Interpretation — This study demonstrates the construct validity of a haptic VR trauma simulator with surgeons undertaking the procedure most frequently performing best on the simulator. VR simulation may be a means of addressing restrictions on working hours and allows trainees to practice technical tasks without putting patients at risk. The VR DHS simulator evaluated in this study may provide valid assessment of technical skill.

Surgical trainees now have less dedicated operating time than their predecessors had, but they are required to reach the same level of competency within a shorter overall training period. It has been calculated that a surgeon finishing his or her training in the UK will have had a greater than 80% reduction in the number of hours of surgical training, down from 30,000 to 6,000 (Chikwe et al. 2004). There is a similar pattern elsewhere due to the European Working Time Directive. There is a need to evaluate alternative methods of training, and this is where simulation may have a role.

By its nature, virtual-reality (VR) simulation lends itself to those procedures that can be replicated on a 2-dimensional screen, such as arthroscopy. It can also be applied to procedures such as fracture fixation, where the fluoroscopic intraoperative images can also be recreated on a monitor. However, while there are several papers in the literature on arthroscopic simulation (Howells et al. 2008; Bayona et al. 2014), there is little on orthopedic trauma simulation (Blyth et al. 2008, Froelich et al. 2011).

Most recently, Pedersen et al. (2014) demonstrated construct validity between novice and experienced surgeons looking at 3 orthopedic trauma modules using the TraumaVision simulator. However, this study did not assess the construct validity of the only clinically validated performance metric for the dynamic hip screw (DHS) procedure, which is the tip-apex distance (TAD) established by Baumgaertner et al. (1995). In addition, the study only showed a difference between novices and experts, but there was no middle-grade training group recruited. After all, it is the middle-grade trainees who will be expected to perform DHS procedures as the primary surgeon while the senior experts supervise them and the junior novices act as assistants.

The TraumaVision simulator (Swemac Orthopaedics, Linkoping, Sweden) is a VR simulator with haptic feedback that aims to recreate the sensation of drilling and reaming cortical and cancellous bone. In this system, various preloaded trauma modules are available. The fixed-angle sliding screw device module (cannulated/ dynamic hip screw (CHS/DHS)) for the fixation of femoral intertrochanteric fractures was chosen for our study.

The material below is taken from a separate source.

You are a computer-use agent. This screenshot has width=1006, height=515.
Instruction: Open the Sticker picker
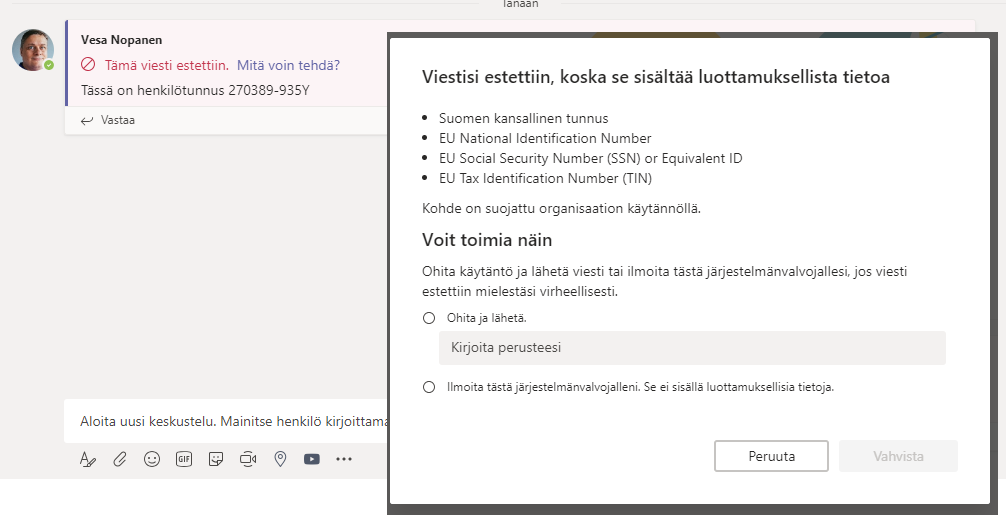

We assessed the TraumaVision simulator for construct validity: i.e. the ability of the simulator to objectively differentiate between subjects with varying levels of expertise. This criterion was chosen because simulators must reliably discriminate between skill levels before they can be considered for training.

Material and methods

Sample population and stratification

30 postgraduate (PG) orthopedic trainees were recruited during their placement at Imperial NHS Hospitals Trust, and from formal teaching sessions at the department. They were divided into 3 groups of 10 participants each according to clinical experience (the number of DHS procedures performed independently) and years of postgraduate training (PG years). All the participants were practising at the hospital at the time of the study. Novices (1–4 PG years) had performed less than 10 DHS procedures; intermediates (5–12 PG years) had performed between 10 and 100 DHS procedures; and experts (> 12 PG years) had performed over 100 procedures. The level of clinical experience was confirmed by the participant’s Intercollegiate Surgical Curriculum Programme logbook, which outlined the number of operations observed, assisted, and performed. Median age was 32 (25–40) years with 25 male participants and 5 female participants, and with 28 being right-handed. The mean clinical experience for the 3 groups is summarized in Table 1.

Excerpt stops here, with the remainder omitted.